At the end of the day, simple is better. However, there is really no easy way. It all takes time; programming, setting up, test cutting in air (sometimes), special cutters, fixtures, setting  Zero's ....etc., and editing you code to fine tune the actual machining.

John
Title: Re: worm gear cad design
Post by: Tony Bullard on December 29, 2013, 07:38:42 AM

Hi John:

I too use BASIC to generate cams with uniform acceleration into a constant velocity curve with deceleration at the end. To deal with the cutter comp I have the program write a script to be read by AutoCAD or BobCad. Once in CAD I fit the spline and offset the curve by half the cutter diameter before generating Gcode.

I am comfortable in BASIC and wasn’t looking for an easier way just a newer way. I’ve tried a C++ consol application but can’t find a way to open and write to a file. The same for VB without doing a windows app which takes me forever. Is there a simple way to do this in C++ or VB?

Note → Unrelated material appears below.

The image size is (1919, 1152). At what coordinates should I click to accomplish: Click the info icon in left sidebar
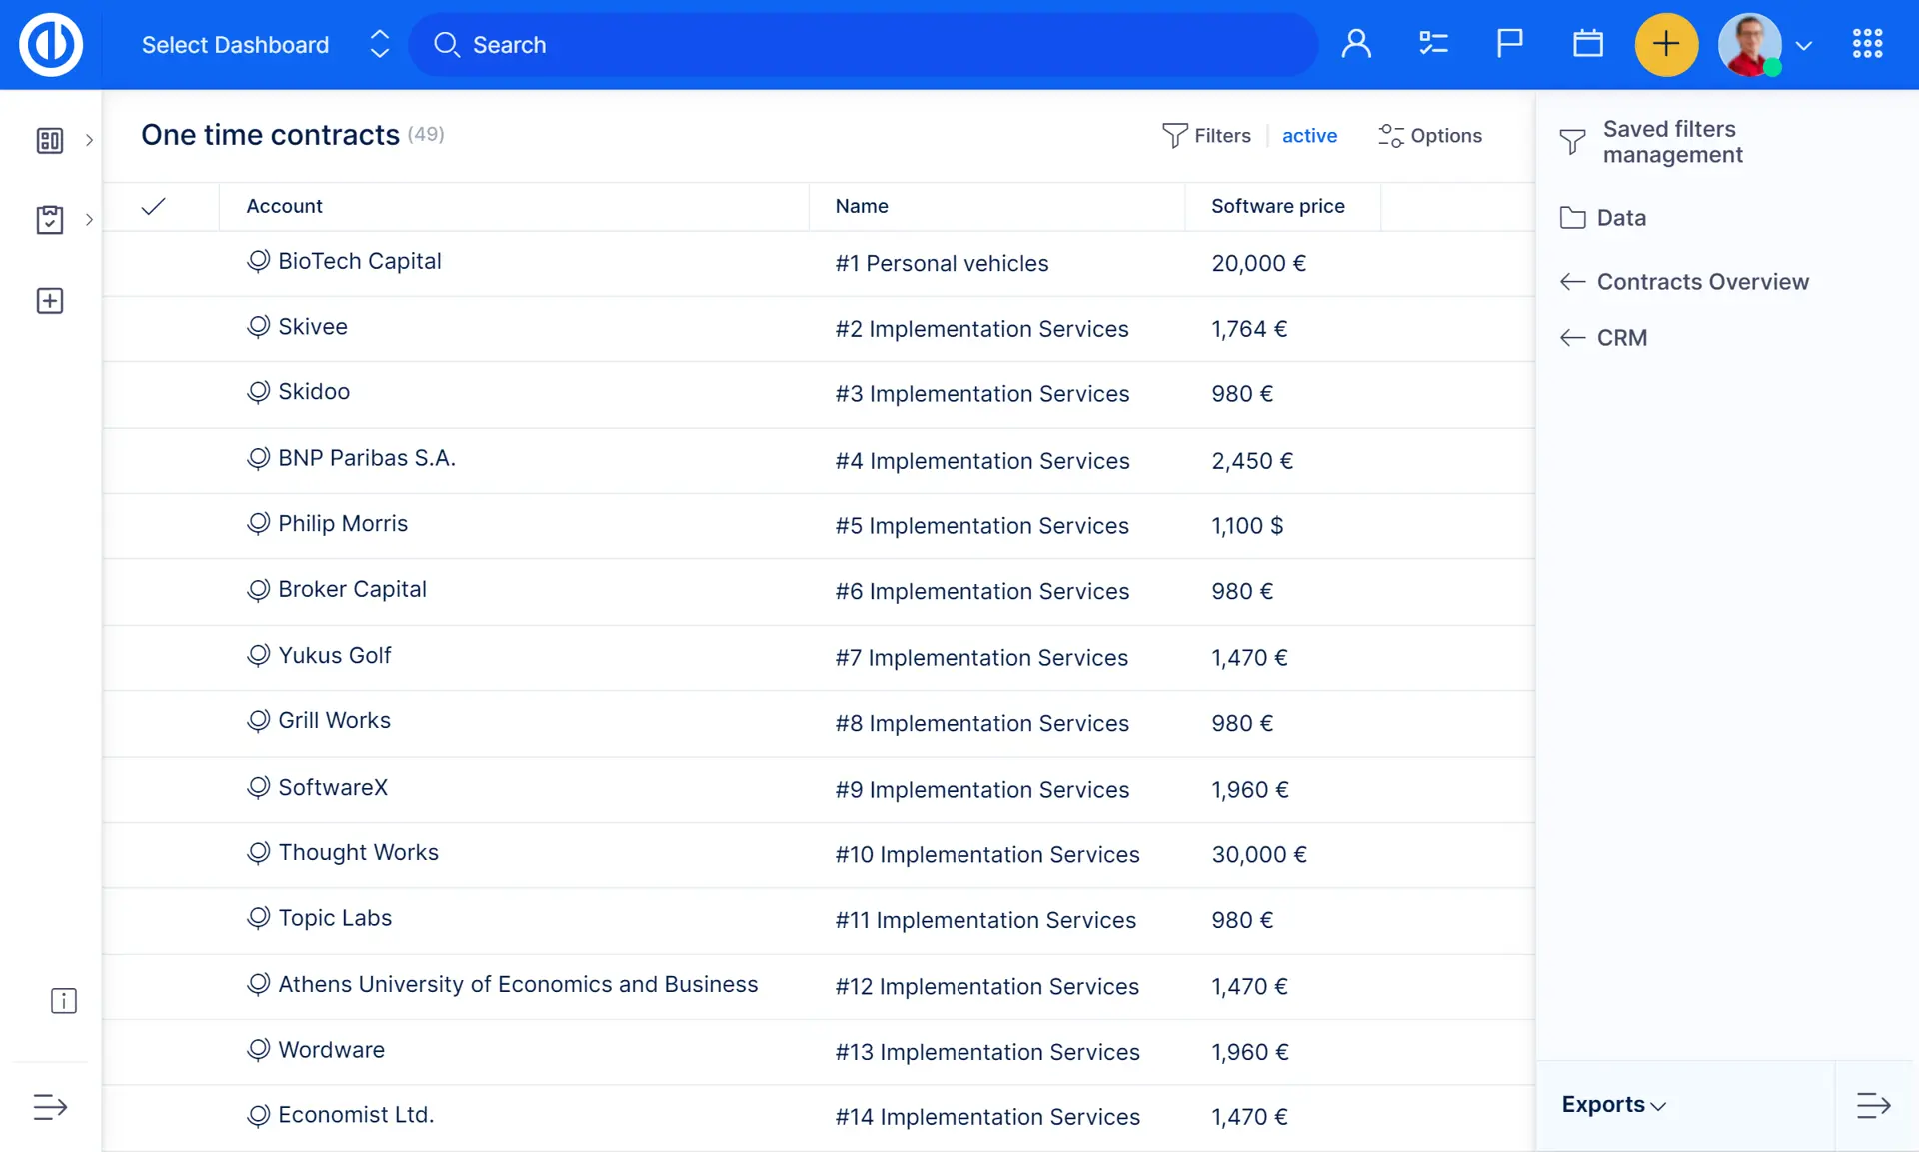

I’m sure you noticed my Gcode output was completely wrong. It is a constant pitch and has nothing to do with what Andy was looking for. Oops!

Tony

Title: Re: worm gear cad design
Post by: mrprecise44 on December 29, 2013, 03:48:07 PM
Tony:
What matters is the method, or principle in the reasoning. Easy to make a mistake writing examples, in an online format. Sounds like you have gotten into some of the problems of Cam machining, and/or multi-axis prototypes. It's good exercise for the brain. The other side is, most people don't have a clue what your' talking about.